Самое первое интервью, фрагмент которого предлагается читателю, Геннадий Сотников дал в 1986 году сразу после первых гастролей в Москве. Тогда было поставлено только три спектакля крупной эпической формы, и не было еще в театре лауреатов славы, но слова, сказанные Геннадием Петровичем почти четверть века назад, впечатались в сознание и драгоценны не только как память, но и как заветы театру.
«Желанный голубой берег мой…» (1982)
Геннадий Сотников встретился с Андреем Борисовым в Москве, когда тот учился у Гончарова. На Трубной была такая живописная трущоба, где жили дворники-режиссеры. Вот там они и познакомились. Там же он взял у него текст «Пегого пса». Сначала не знал, как к нему подойти, он показался ему годным только для балетного либретто. С большим трудом Андрей его уговорил. (…)

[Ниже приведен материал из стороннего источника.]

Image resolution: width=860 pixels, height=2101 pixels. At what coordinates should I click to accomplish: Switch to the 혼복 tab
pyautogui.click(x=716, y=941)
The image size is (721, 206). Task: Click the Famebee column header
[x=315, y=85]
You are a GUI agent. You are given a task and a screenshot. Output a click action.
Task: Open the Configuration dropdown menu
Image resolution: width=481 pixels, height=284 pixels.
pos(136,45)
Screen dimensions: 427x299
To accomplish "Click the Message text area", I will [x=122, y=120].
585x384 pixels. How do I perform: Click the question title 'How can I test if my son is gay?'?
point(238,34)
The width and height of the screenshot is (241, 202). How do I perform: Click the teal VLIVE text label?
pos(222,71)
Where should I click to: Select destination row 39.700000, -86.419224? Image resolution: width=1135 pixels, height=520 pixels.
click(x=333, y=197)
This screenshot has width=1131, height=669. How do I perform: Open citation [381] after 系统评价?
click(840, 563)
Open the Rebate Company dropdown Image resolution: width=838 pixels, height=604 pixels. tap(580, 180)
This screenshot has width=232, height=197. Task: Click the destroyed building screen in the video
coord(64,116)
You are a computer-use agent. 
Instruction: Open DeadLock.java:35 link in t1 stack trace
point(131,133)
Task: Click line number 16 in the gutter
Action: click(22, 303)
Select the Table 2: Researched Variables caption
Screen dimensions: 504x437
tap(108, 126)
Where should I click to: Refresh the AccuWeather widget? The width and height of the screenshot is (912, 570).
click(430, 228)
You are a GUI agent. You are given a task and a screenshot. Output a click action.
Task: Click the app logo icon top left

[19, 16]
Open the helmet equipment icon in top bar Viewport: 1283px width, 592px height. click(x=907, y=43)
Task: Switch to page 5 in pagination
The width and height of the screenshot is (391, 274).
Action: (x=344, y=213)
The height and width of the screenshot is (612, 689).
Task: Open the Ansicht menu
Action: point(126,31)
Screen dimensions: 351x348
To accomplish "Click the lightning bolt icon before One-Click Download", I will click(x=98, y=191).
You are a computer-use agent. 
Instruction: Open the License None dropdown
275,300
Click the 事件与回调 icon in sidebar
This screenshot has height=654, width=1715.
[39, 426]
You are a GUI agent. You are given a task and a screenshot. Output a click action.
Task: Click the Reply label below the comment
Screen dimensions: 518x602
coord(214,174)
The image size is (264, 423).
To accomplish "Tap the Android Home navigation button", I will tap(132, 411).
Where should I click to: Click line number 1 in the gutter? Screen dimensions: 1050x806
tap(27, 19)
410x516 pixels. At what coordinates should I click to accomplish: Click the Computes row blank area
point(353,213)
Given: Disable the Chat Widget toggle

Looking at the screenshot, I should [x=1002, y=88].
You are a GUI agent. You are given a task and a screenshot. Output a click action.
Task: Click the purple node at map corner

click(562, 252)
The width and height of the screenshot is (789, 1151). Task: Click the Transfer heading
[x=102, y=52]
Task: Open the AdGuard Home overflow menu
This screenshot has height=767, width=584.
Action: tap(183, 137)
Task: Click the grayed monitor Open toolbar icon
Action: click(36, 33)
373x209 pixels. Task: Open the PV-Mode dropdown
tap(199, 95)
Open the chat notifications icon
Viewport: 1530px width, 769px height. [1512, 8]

Нельзя говорить о сценографии, пока это только картинка. Сценография становится сценографией тогда только, когда она начинает работать конкретно во времени и пространстве. Картинка нечто единовременное, а сценография – это явление, которое развивается во времени и пространстве, то задерживая время, то как-то его подгоняя. Тут много сложных тонкостей. Потому Геннадий Сотников и утверждал, что он художник этого спектакля, а сценограф его – Андрей. «Я дал ему эти две тряпки (занавесы-волны), но я дал их в самой общей форме. Я знал, что они нужны, что из них можно что-то сделать. Я подготовил плацдарм, а вот как он их провел, как он их использовал, это только от него зависело. Мы все обговорили, я сделал ему макет, дальше он работал без меня. (...)»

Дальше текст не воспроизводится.